Sunday, June 15, 2025

My inventions and patents

 I have quite a few inventions and patents; I do not remember how many? 30? 40? 50?  US industry in general pushes you towards this path, as the regular publications are discouraged.  I do not have a single invention I am truly proud of.  

I had some ideas that were good but were 'ahead of time' in a way, that is, it was an interesting idea but there was no true application for it at that time,  or we tried to apply it where it was not needed.  Dry lipid nanoparticles was that kind of invention, which was not needed till RNA technology came in, and brought COVID vaccines with it.  I tried it with the drugs that were stable and did not need the lipid encapsulation.

 Then I had good ideas that were killed and not patented because we had other priorities and had no resources to prototype it. Such an example was a chemical graft between rhodamine dyes  and metal complex dyes  (such as RR23 magenta dye). This dye would be photochemically stable and also stable to migration, therefore quite good for inkjet photo applications.  When we communicated it to our dye supply company, they said that they tried to prototype it and it did not work.   It may have been caught in the corporate politics, I do not know. 

There was a whole bunch of patents that were put together as  'defensive publications'  which provided a patent protection for commercially released products.   There is a lot of work behind them, but no 'inventive act'.

GIVEN DATA.
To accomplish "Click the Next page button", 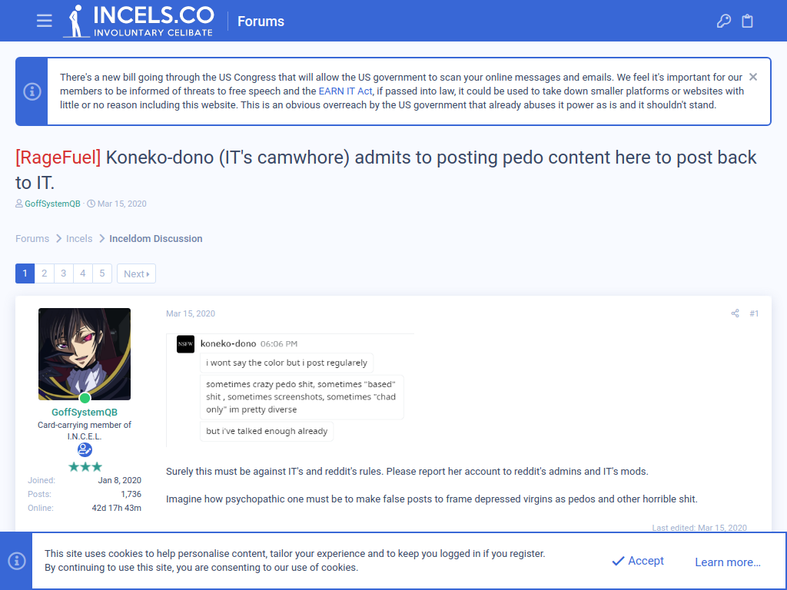I will tap(137, 273).

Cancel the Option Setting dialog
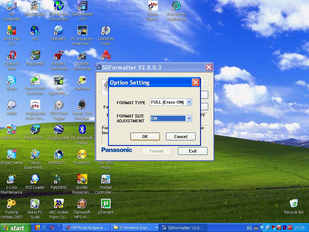180,137
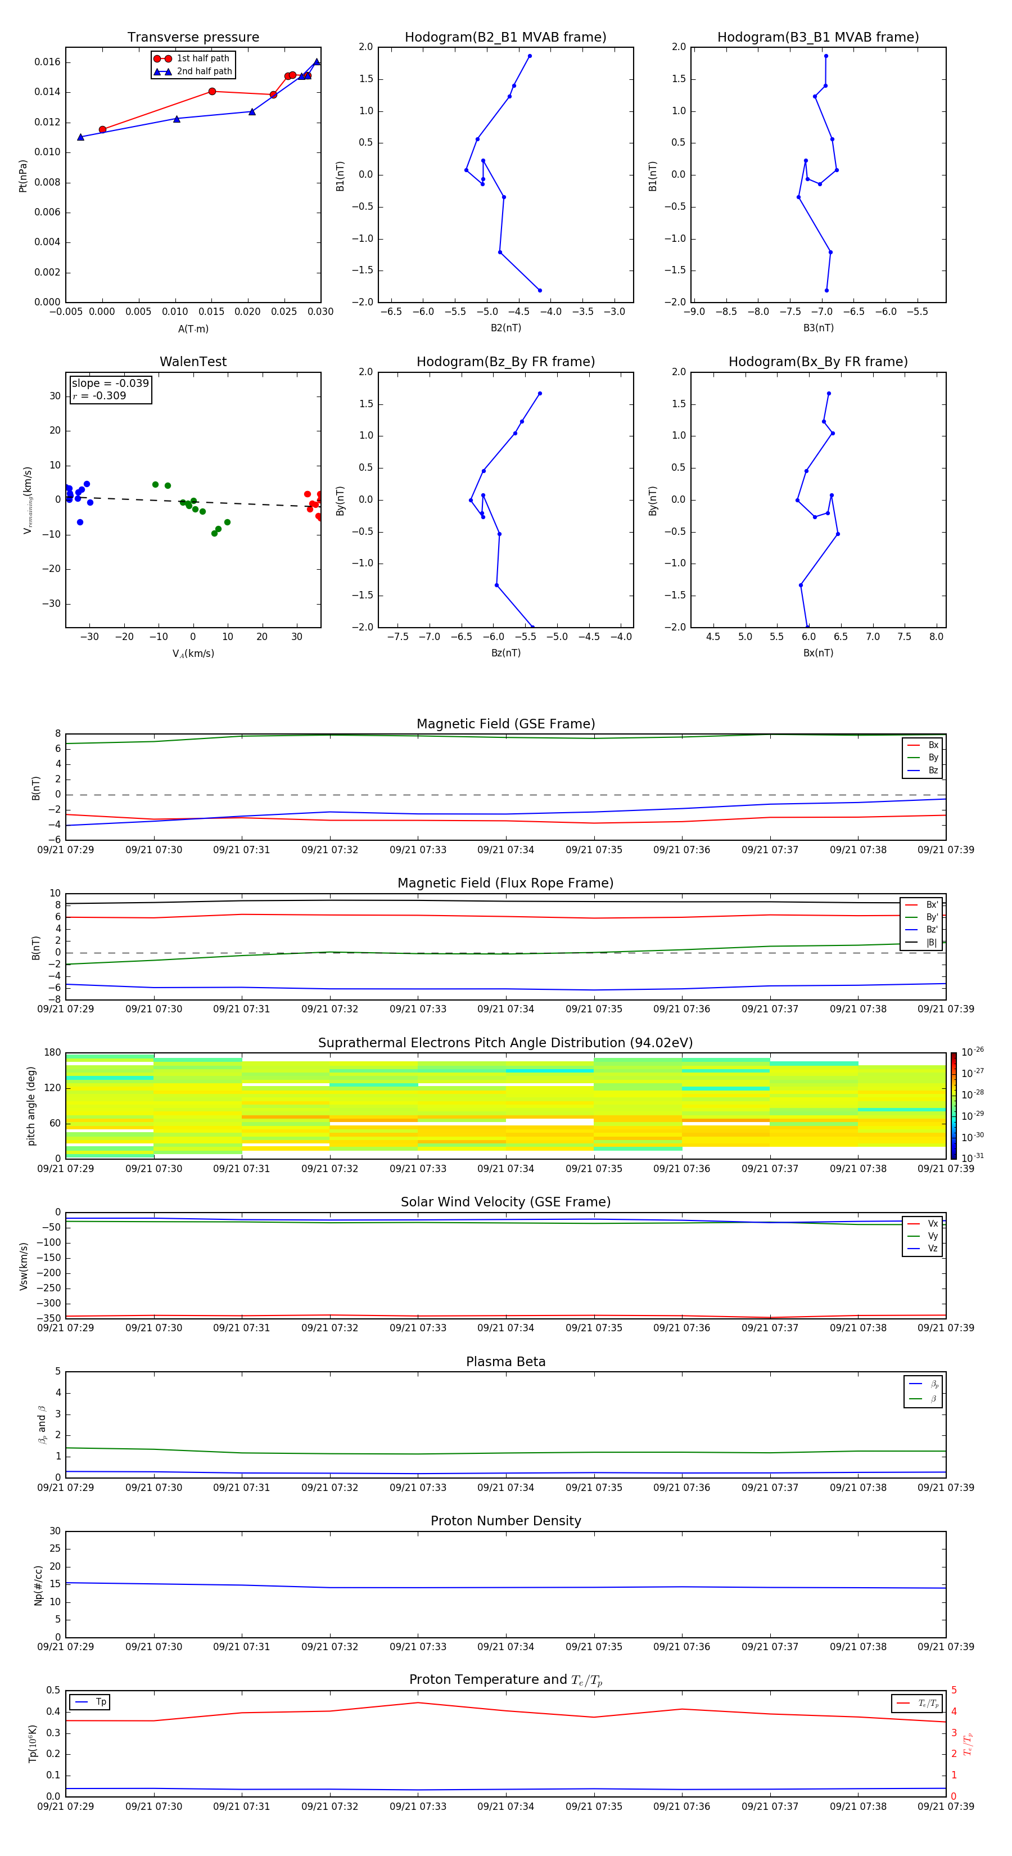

ACTIVITY. Write the next part of the blog post about inventions and patents, picking up after its final sentence.

WRITTEN RESPONSE.
Then there was a category of 'bad' inventions, those that looked like a good idea but did not work 'well'.

However I started to write this for a different reason. The year was about  1970 and I was 10 years old. I took a 10x 20 cm piece of a textolite board, covered it with a white ski wax  and put  a polyethylene film on top. The  wax layer was sandwiched in between the board and the film.  When squeezed, the board looked brown because the wax was locally squeezed out, but if not, it looked white.  The polyethylene film was then attached to the board on one side  by a tape, similar to  the book binding: the textolite was the back cover and the transparent polyethylene sheet was the first page.

It was possible to write on the polyethylene with a wooden stick, because the ski wax was pushed out by the stick. The text had  the color of ttextolite and the overall grayish-white layer of the wax provided the background .  In order to erase what was written, one had to lift the polyethylene film and then re-attach it, evenly distributing  the wax back in place.  

This made some kind of a scratchboard  with the contents that could be easily  erased and re-written down again. I used it for a while and then it was thrown away. It was not a bad idea, I think; not sure where did I get it from.

Now when I see an Amazon Reader  or a notebook with a touch sensitive screen, I think of it. The shape factor and, partially, the usage model were similar.